Ben Zimmer noted that multiple news stories datelined "London, Feb.
27" appeared on 1944 February 28 based on a cable message. Here is
another instance. The (Montreal) Gazette story contains a version of
the phrase attributed to Churchill that is the same as the one used in
the New York Times: "which I will not put up with". This differs from
the Chicago Tribune and Los Angeles Times versions: "with which I will
not put up".

Citation: 1944 February 28, The (Montreal) Gazette, Rambling Reports
Get Under Churchill's Skin, (By Cable to The New York Times and The
Gazette), Page 20, Col. 5, Montreal, Canada.
Faced with a long, rambling "minute" written on a minor subject by one
minister, Mr. Churchill scrawled the following across it in red ink:
"This is the kind of tedious nonsense which I will not put up with."
Just to make his intention plain, the Prime Minister underscored "up"
heavily.

• **MATERIAL SUPPLIED**:
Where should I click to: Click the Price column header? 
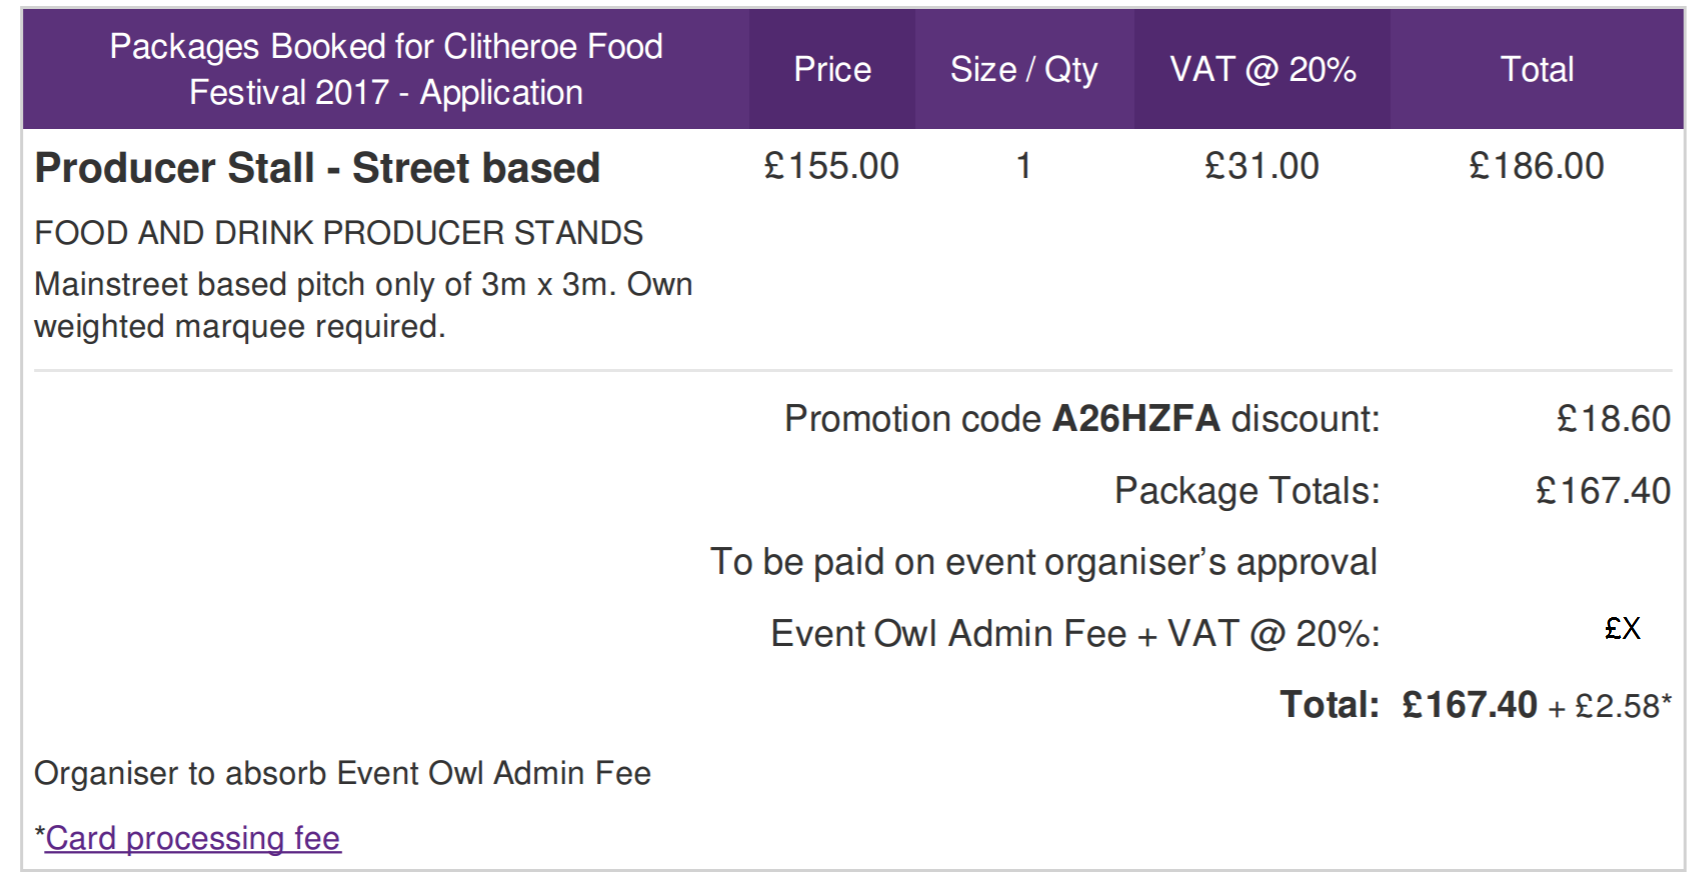(x=832, y=69)
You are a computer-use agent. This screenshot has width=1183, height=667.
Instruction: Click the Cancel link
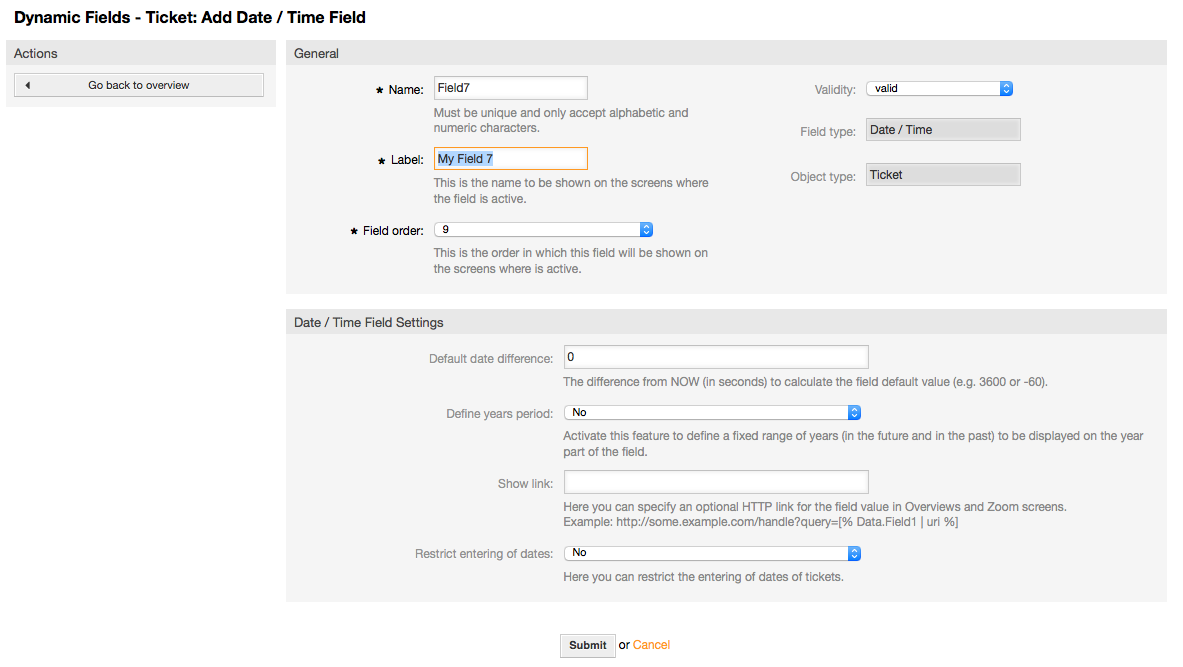tap(651, 645)
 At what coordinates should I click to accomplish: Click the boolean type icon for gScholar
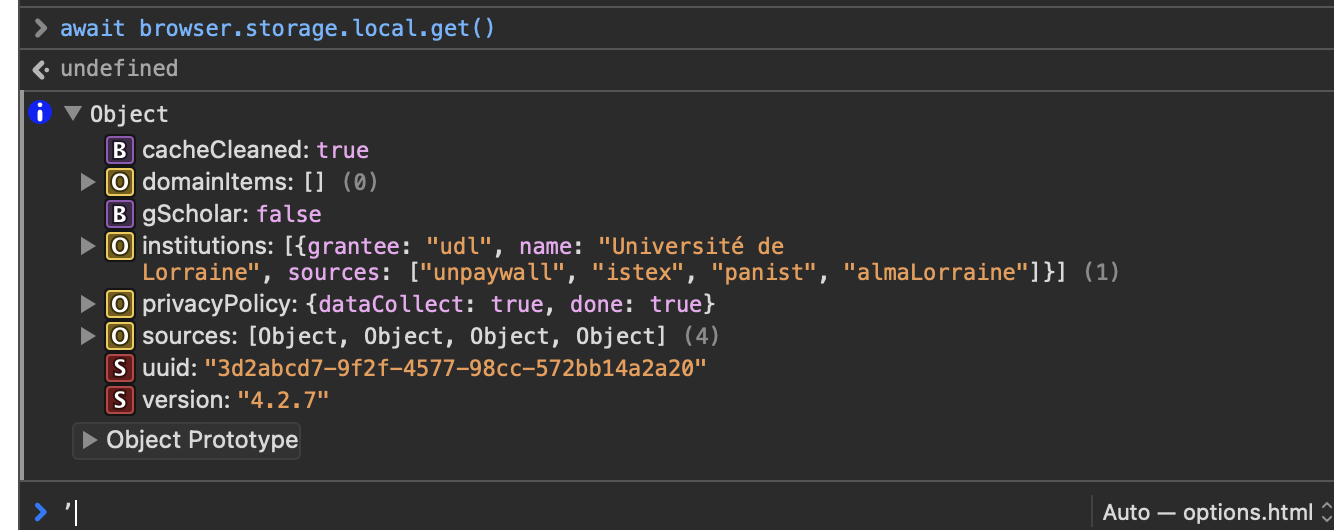(120, 213)
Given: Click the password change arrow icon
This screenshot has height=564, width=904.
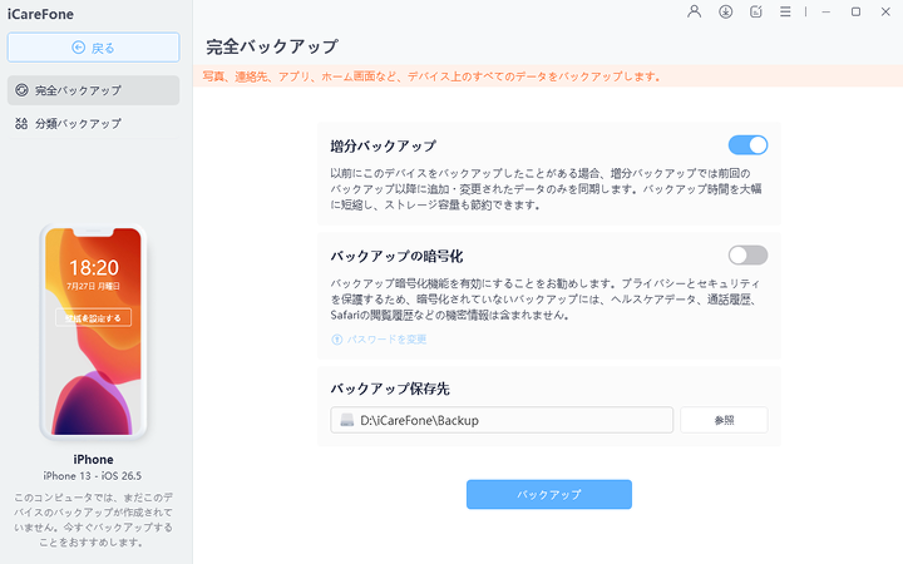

• **DIRECTIVE A**:
Transcribe the Churchill quotation excerpt from "Ben Zimmer noted" to "5, Montreal, Canada.".
• **DIRECTIVE B**:
Pick up the Churchill quotation excerpt after its final sentence and continue writing it.
The rows are unrelated to the Churchill quotation excerpt and stand as separate material.

• **EXERCISE RESULT A**:
Ben Zimmer noted that multiple news stories datelined "London, Feb.
27" appeared on 1944 February 28 based on a cable message. Here is
another instance. The (Montreal) Gazette story contains a version of
the phrase attributed to Churchill that is the same as the one used in
the New York Times: "which I will not put up with". This differs from
the Chicago Tribune and Los Angeles Times versions: "with which I will
not put up".

Citation: 1944 February 28, The (Montreal) Gazette, Rambling Reports
Get Under Churchill's Skin, (By Cable to The New York Times and The
Gazette), Page 20, Col. 5, Montreal, Canada.

• **EXERCISE RESULT B**:
http://bit.ly/aphtJ9


An intriguing version of the joke appears on 1944 March 4. The
newspaper does not attribute the phrase "up with which I shall not
put" to Churchill. Instead, the paper indicates that Churchill should
have used the phrase but did not.

Citation: 1944 March 4, The Evening (Ottawa) Citizen, Once Over
Lightly, Page 22, Col. 4, Ottawa, Canada.

"This is the kind of tedious nonsense that I shall not put up with."
Mr. Churchill said. Such prepositional inelegance is perhaps
forgivable in wartime, though from a prime minister of his scholarly
background one would normally expect ". . up with which I shall not
put."

http://news.google.com/archivesearch?q=%22prepositional+inelegance%


Chronologically, the 1945 September 15 cite in the Montreal Gazette
that first attributes the full phrase of the quip to Winston Churchill
fits here in the sequence. The details were presented earlier in this
message.


On 1946 January 21, the popular newspaper columnist Walter Winchell
told the joke with famous actor Rudy Vallee complaining to a script
writer about preposition placement.

Citation: 1946 January 21, Spartanburg Herald (Herald-Journal), How
Current Broadway Shows Rate With the Critics by Walter Winchell, Page
4 (GN says Page 6), Col. 3, Spartanburg, South Carolina. (Google News
Archive full view)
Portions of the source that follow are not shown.